We have two programs: a background program called DQE, and a simple
text-mode user interactive program called UA. The user can use the UA to
send a message to the DQE (using MsgSend()) to tell the DQE to send a
packet over the network. A DQE on the other machine gets the packet and
sends it back. When the first machine’s DQE sends the packet, it stores
a time value in the packet (from ClockCycles()), so that when it gets
the packet back it can calculate the round-trip time.

The network consists of just these 2 computers with Netgear 83815
ethernet cards connected directly by a crossover cable. Thus there is no
other network traffic to interfere. The networking code just sends
straight ethernet packets containing our desired data (e.g. clock time)
in the payload; no TCP/IP or UDP or anything.

As I said, the UA can send a “send a packet” command message to the
DQE. But the user can also tell the UA to send 10,000 “send a packet”
messages in a tight loop (with a nap(1) after each one). The UA can also
send a “print timing stats” message to the DQE, which will then print
out min, max, and average packet trip times, and a simple histogram.

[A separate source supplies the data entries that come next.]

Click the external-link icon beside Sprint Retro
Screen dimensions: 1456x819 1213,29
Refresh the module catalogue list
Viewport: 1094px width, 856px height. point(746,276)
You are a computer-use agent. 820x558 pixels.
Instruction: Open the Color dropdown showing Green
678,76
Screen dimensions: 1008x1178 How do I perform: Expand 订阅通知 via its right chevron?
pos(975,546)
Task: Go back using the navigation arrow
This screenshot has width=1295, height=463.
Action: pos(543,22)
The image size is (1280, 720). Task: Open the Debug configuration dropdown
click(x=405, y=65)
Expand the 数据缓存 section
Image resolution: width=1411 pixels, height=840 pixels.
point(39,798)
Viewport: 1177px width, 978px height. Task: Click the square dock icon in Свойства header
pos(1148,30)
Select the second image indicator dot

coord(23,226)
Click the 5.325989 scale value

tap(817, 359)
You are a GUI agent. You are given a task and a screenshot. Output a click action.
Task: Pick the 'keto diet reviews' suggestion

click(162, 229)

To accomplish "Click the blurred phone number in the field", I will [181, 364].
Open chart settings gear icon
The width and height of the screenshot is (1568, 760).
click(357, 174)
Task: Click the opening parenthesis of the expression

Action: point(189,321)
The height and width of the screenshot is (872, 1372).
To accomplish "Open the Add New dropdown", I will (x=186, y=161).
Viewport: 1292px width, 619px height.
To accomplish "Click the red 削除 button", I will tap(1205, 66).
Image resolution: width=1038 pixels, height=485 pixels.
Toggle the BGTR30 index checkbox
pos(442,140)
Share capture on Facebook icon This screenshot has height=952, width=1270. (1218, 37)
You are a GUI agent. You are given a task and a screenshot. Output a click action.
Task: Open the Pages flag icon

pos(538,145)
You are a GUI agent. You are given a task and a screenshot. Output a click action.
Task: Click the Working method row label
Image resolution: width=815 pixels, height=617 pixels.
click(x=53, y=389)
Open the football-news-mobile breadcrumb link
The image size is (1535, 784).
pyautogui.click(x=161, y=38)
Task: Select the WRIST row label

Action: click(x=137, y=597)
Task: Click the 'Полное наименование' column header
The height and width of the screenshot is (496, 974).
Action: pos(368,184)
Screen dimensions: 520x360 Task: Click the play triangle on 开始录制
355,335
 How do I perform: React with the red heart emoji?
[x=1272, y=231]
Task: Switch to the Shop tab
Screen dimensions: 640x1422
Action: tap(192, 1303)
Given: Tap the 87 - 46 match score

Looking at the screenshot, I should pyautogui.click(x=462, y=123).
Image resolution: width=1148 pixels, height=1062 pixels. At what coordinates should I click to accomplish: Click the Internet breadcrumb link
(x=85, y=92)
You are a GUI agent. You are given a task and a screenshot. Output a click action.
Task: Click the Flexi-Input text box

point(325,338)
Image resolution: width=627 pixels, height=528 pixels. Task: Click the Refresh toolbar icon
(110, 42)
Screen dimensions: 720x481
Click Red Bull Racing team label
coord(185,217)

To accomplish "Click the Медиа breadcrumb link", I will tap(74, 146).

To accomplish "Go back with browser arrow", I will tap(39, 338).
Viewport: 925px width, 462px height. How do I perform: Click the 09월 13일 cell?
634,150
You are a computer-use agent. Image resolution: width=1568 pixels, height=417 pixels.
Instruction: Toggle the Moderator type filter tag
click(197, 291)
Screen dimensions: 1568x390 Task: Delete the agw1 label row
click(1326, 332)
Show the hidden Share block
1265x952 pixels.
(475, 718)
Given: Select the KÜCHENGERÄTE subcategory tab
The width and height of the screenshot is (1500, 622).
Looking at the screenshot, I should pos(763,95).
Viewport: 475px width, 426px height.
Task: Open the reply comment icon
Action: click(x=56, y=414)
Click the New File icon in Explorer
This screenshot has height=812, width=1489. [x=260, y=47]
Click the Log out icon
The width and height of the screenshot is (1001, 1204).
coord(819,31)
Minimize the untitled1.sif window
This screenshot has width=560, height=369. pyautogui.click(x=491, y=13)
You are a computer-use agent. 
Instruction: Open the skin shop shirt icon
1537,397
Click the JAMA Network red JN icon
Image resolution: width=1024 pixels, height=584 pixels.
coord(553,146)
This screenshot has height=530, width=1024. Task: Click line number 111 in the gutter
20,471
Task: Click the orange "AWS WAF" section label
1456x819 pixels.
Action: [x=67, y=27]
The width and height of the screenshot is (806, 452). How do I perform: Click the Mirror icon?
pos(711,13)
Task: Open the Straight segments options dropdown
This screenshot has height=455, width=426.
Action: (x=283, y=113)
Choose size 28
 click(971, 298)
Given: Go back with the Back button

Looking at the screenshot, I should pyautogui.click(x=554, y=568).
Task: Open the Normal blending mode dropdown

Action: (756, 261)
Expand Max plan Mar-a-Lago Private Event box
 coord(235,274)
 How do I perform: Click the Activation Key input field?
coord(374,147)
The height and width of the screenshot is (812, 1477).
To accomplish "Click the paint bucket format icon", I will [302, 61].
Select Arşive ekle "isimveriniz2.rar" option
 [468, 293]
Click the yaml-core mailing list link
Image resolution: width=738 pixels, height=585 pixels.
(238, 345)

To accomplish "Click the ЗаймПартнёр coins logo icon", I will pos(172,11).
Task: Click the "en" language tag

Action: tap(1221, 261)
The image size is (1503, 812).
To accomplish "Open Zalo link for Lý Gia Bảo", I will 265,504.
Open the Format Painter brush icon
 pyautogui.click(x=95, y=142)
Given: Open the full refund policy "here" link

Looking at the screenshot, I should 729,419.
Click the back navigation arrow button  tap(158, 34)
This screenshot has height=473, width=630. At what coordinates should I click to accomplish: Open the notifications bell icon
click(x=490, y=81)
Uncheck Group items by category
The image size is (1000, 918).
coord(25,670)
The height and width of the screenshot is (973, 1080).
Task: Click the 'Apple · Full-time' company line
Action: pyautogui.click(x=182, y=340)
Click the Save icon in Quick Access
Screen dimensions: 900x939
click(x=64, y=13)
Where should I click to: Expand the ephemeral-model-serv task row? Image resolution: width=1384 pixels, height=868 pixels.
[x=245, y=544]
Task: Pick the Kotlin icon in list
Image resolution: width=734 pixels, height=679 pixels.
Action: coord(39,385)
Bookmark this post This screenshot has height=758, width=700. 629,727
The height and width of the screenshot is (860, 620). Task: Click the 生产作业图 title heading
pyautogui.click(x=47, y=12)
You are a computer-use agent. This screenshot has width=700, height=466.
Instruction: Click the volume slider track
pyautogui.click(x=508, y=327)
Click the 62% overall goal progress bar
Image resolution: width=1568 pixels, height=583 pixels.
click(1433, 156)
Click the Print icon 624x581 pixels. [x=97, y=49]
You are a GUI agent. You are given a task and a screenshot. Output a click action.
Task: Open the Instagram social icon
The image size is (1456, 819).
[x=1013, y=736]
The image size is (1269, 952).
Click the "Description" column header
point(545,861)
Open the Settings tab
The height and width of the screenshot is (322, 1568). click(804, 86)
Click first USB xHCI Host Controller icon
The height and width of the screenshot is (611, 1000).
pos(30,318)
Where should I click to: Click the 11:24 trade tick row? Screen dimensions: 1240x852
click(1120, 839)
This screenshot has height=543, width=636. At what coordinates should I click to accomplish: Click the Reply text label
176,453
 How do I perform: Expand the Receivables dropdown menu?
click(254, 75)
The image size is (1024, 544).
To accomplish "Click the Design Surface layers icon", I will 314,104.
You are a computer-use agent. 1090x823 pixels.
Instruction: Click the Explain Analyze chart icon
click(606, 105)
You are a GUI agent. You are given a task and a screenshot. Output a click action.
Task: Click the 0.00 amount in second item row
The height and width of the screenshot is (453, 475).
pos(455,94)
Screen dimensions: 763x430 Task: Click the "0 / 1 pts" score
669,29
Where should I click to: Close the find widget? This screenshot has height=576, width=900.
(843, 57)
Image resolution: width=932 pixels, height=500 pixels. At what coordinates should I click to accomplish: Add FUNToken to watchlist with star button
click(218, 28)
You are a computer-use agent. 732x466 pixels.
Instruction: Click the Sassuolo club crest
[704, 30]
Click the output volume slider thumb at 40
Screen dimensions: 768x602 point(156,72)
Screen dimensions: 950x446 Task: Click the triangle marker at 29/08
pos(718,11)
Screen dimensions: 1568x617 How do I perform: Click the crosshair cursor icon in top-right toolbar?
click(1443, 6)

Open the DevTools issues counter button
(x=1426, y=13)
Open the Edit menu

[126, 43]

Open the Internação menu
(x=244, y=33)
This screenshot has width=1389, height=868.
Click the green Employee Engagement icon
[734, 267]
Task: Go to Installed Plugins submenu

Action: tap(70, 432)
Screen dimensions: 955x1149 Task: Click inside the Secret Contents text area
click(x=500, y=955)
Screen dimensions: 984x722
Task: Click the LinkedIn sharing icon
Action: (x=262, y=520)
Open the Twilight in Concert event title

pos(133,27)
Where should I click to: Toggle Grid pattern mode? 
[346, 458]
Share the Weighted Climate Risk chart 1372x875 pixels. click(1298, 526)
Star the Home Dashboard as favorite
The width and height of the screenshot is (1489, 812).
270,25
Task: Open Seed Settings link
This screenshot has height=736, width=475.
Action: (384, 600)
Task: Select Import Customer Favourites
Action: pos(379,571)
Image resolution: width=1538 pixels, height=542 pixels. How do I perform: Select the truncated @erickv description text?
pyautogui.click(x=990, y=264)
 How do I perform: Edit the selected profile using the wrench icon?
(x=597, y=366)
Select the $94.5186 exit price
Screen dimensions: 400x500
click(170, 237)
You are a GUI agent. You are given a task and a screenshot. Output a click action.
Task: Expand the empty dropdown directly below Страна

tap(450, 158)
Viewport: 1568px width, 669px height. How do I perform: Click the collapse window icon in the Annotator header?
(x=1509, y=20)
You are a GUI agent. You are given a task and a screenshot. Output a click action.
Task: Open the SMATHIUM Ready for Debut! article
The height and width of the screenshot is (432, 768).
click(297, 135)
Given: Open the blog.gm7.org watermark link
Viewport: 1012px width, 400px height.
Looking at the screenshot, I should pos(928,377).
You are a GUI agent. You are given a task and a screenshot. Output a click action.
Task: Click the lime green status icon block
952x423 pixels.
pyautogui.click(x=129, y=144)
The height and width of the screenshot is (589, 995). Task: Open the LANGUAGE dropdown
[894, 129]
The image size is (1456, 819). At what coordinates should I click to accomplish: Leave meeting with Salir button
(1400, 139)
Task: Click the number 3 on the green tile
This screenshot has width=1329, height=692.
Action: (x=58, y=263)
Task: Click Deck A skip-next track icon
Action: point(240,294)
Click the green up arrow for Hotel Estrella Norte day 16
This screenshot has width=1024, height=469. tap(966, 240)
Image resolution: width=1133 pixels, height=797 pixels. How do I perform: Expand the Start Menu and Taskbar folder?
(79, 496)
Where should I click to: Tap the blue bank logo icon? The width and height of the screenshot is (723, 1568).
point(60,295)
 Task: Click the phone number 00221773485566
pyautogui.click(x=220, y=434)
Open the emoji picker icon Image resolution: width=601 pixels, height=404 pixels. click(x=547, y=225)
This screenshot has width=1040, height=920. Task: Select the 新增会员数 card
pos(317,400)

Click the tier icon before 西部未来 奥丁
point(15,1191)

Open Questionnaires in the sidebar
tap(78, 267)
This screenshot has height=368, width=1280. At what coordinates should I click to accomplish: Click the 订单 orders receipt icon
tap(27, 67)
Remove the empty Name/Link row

Thanks to the wonderful people on this newsgroup, we have learned that
running the DQE at a higher priority than the UA (and pretty much
everything else) gives us good packet times. When not running the Photon
environment on either machine we consistently get packet times of less
than 100 microseconds. However, when sending only one packet, the packet
time often measures longer than the average time when sending 10,000
packets (~84 usec. vs. ~62 usec. The difference was much worse before we
raised the priority of the DQE; sending a single packet was often ~118
usec. or more). Remember, the loop is in the UA, not the DQE; the UA
sends 10,000 “send a packet” requests.

Now, my boss insists that since QNX supports “hard realtime” which is
our goal, and since QNX strictly honors priority (no thread will ever be
pre-empted by a lower priority thread), our results shouldn’t get worse
if we run these programs in a terminal window in the Photon environment.
But they do. So that’s what I’m banging my head on now; how can we get a
background task that can send and receive packets under 100 usec. even
when running Photon and working on other things? If the DQE is the
highest priority task, nothing else should be preempting it, right?
Could it just be a matter of context switch time? Is my boss’
understanding of “realtime operating systems” correct in this regard?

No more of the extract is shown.